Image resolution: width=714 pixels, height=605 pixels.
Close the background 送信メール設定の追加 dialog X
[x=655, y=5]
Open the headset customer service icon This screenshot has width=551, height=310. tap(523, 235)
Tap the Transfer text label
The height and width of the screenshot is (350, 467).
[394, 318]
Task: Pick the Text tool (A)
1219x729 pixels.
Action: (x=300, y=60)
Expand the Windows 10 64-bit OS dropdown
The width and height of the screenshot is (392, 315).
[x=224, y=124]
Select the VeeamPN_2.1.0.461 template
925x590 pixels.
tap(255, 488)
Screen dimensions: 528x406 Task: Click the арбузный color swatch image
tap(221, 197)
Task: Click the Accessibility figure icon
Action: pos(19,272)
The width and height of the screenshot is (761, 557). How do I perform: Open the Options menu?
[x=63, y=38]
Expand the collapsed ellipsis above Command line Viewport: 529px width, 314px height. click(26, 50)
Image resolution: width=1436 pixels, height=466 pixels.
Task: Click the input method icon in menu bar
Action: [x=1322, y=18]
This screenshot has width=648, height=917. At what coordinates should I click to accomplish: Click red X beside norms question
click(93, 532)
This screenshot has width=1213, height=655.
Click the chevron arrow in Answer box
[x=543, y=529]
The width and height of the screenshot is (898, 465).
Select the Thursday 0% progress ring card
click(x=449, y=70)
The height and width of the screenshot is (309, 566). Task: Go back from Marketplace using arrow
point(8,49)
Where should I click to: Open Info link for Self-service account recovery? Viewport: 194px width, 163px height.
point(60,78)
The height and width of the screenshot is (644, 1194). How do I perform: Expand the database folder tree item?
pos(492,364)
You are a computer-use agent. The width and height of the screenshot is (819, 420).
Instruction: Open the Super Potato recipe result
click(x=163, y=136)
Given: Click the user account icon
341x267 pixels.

● **Work request**
Everything in the data above is to be given again, unchanged.

● **Finished task**
Image resolution: width=714 pixels, height=605 pixels.
Close the background 送信メール設定の追加 dialog X
[x=655, y=5]
Open the headset customer service icon This screenshot has width=551, height=310. tap(523, 235)
Tap the Transfer text label
The height and width of the screenshot is (350, 467).
[394, 318]
Task: Pick the Text tool (A)
1219x729 pixels.
Action: (x=300, y=60)
Expand the Windows 10 64-bit OS dropdown
The width and height of the screenshot is (392, 315).
[x=224, y=124]
Select the VeeamPN_2.1.0.461 template
925x590 pixels.
tap(255, 488)
Screen dimensions: 528x406 Task: Click the арбузный color swatch image
tap(221, 197)
Task: Click the Accessibility figure icon
Action: pos(19,272)
The width and height of the screenshot is (761, 557). How do I perform: Open the Options menu?
[x=63, y=38]
Expand the collapsed ellipsis above Command line Viewport: 529px width, 314px height. click(26, 50)
Image resolution: width=1436 pixels, height=466 pixels.
Task: Click the input method icon in menu bar
Action: [x=1322, y=18]
This screenshot has width=648, height=917. At what coordinates should I click to accomplish: Click red X beside norms question
click(93, 532)
This screenshot has width=1213, height=655.
Click the chevron arrow in Answer box
[x=543, y=529]
The width and height of the screenshot is (898, 465).
Select the Thursday 0% progress ring card
click(x=449, y=70)
The height and width of the screenshot is (309, 566). Task: Go back from Marketplace using arrow
point(8,49)
Where should I click to: Open Info link for Self-service account recovery? Viewport: 194px width, 163px height.
point(60,78)
The height and width of the screenshot is (644, 1194). How do I perform: Expand the database folder tree item?
pos(492,364)
You are a computer-use agent. The width and height of the screenshot is (819, 420).
Instruction: Open the Super Potato recipe result
click(x=163, y=136)
Given: Click the user account icon
341x267 pixels.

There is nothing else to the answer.